A jury presented the three main prizes:
- Golden Lion for best national participation: British pavilion (Sonia Boyce)
  - Special recognition: French pavilion, Ugandan pavilion
- Golden Lion for best artist of the central exhibition: Simone Leigh
  - Special recognition: Shuvinai Ashoona and Lynn Hershman Leeson
- Silver Lion for the most promising young artist of the exhibition: Ali Cherri

The 59th Biennale's Golden Lion for lifetime achievement went to Katharina Fritsch and Cecilia Vicuña.

== Reception ==

The 2022 Biennale was its most attended edition with over 800,000 tickets sold. While the 2022 Biennale had sold a third more tickets than the 2019 Biennale, it was also 14 percent longer, lasting 197 days.
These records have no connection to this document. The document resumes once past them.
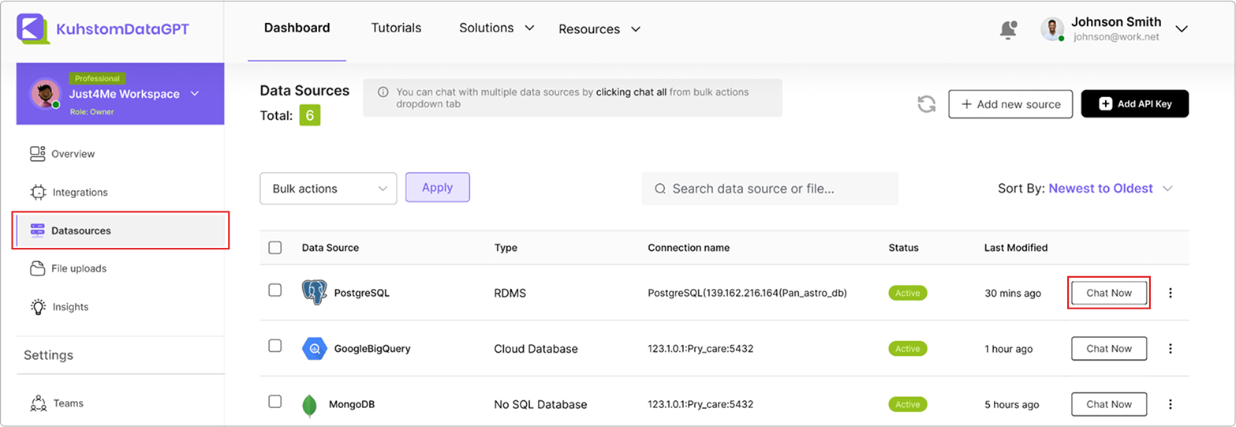Click the refresh data sources icon
The image size is (1236, 427).
tap(926, 104)
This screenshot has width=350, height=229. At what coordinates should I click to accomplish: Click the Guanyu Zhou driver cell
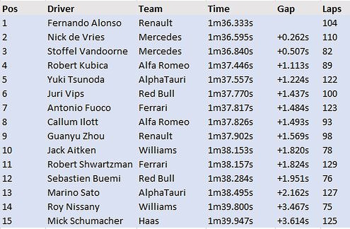point(76,136)
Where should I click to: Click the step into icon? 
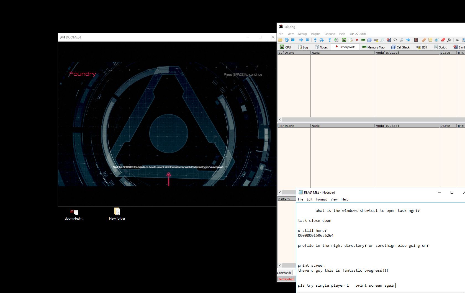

Recounting the year's biggest moments, ArtNews said that two Black women winning the Beinnale's top awards was both a "legendary moment and a possible sign that the canonization of Black female artists was ... underway". The effects of the Russian invasion of Ukraine was another big moment, felt at the Biennale with the closure of the Russian pavilion and conspicuous absence of Russian oligarchs.